- _DATA TO EXAMINE_
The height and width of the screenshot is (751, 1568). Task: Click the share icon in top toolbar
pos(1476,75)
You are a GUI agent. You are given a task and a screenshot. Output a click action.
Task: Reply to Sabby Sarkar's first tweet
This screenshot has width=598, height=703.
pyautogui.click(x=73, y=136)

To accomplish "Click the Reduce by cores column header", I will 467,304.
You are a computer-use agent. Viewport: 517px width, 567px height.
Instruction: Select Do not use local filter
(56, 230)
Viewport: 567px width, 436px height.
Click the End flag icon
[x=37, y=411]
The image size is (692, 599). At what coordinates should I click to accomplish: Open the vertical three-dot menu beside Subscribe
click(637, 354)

--

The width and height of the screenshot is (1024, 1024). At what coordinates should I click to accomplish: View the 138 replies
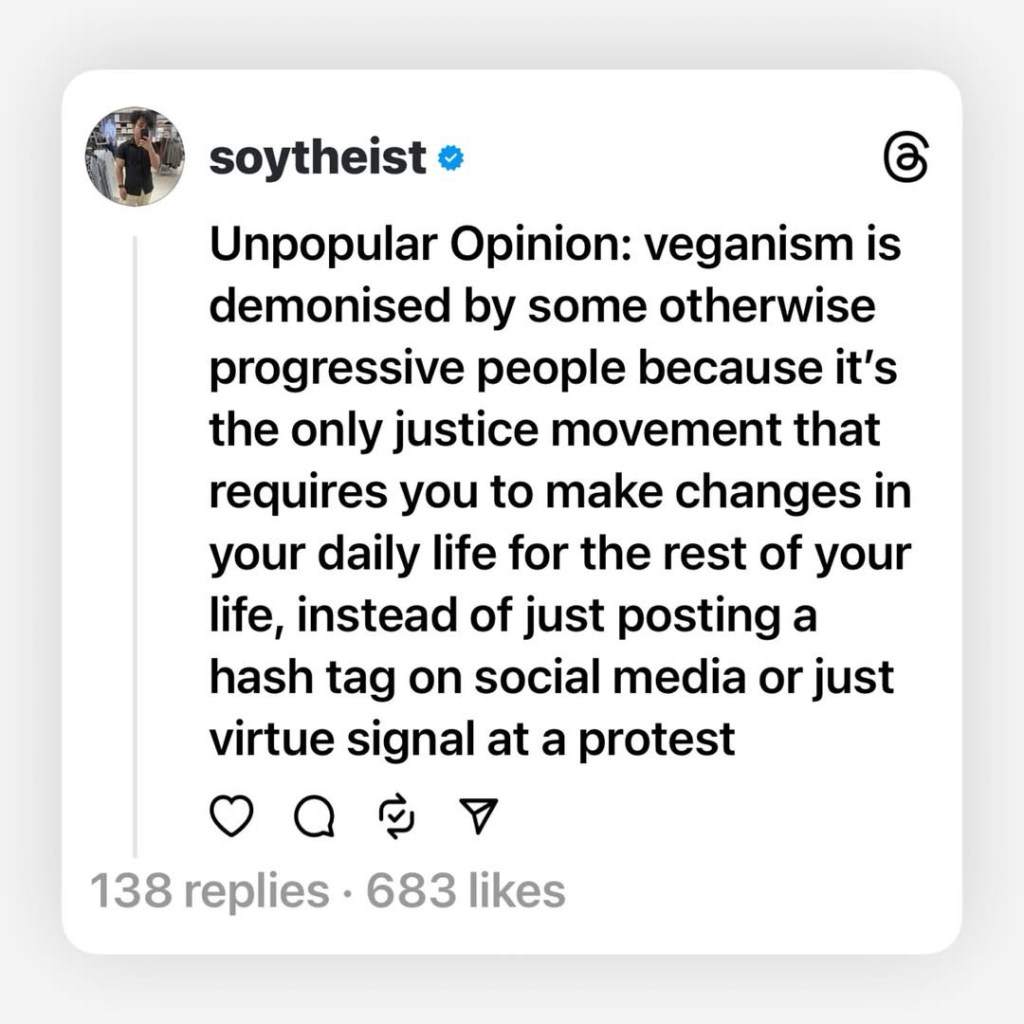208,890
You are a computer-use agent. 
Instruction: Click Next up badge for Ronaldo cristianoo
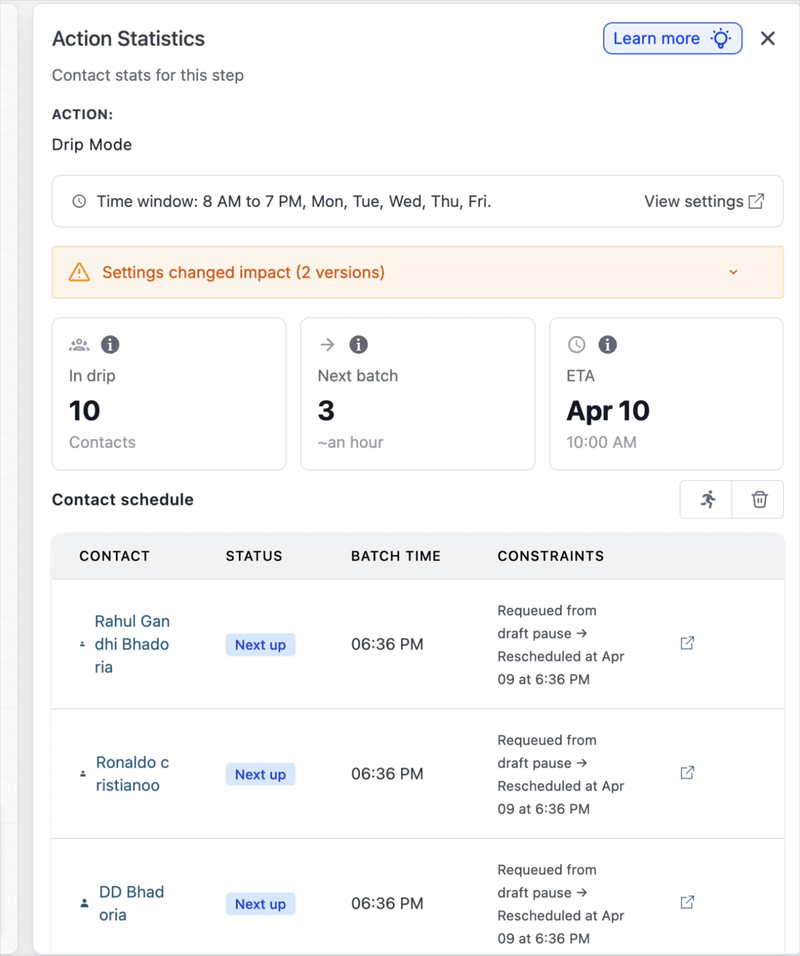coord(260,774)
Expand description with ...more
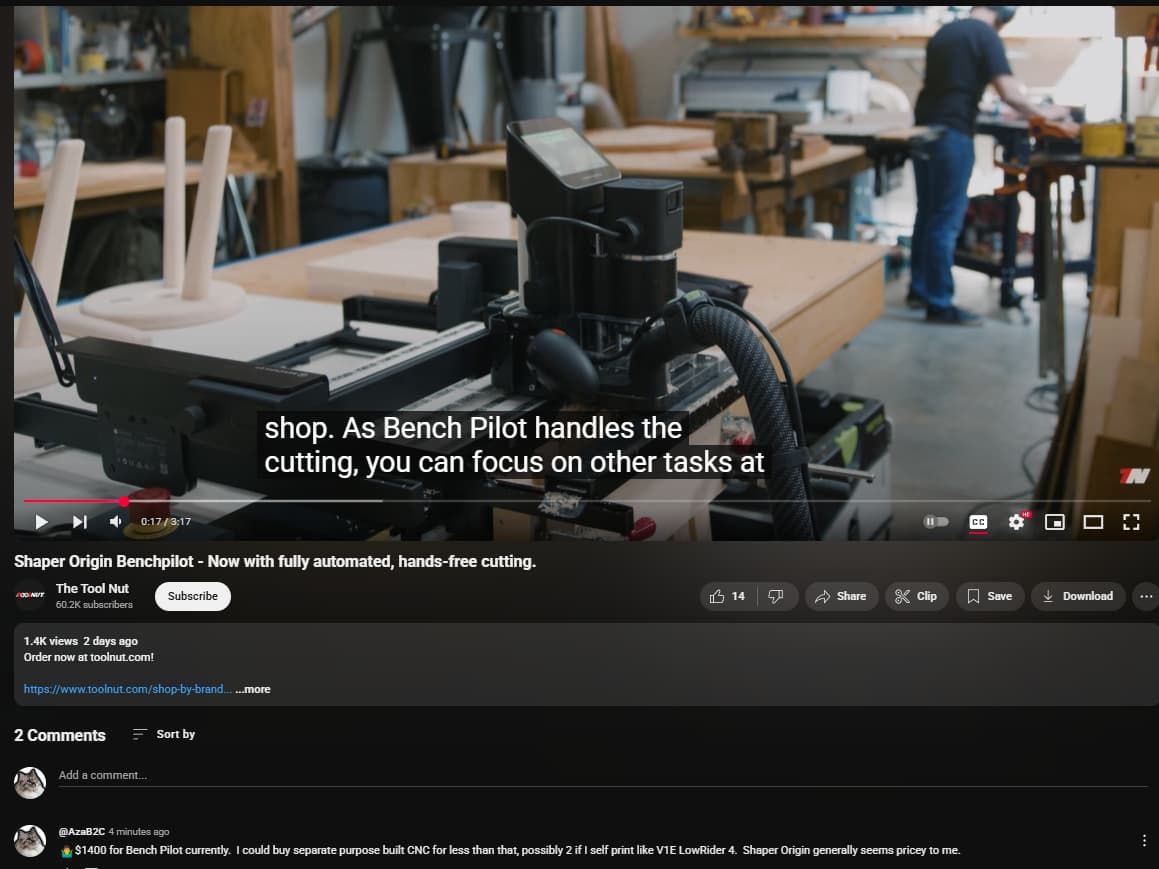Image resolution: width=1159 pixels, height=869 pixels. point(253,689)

- _EXERCISE GOAL_
Could you find every line in the records above that contains the word "Viewport" and copy it?

- _RESPONSE BOX_
You are a computer-use agent. Viewport: 517px width, 567px height.
Viewport: 567px width, 436px height.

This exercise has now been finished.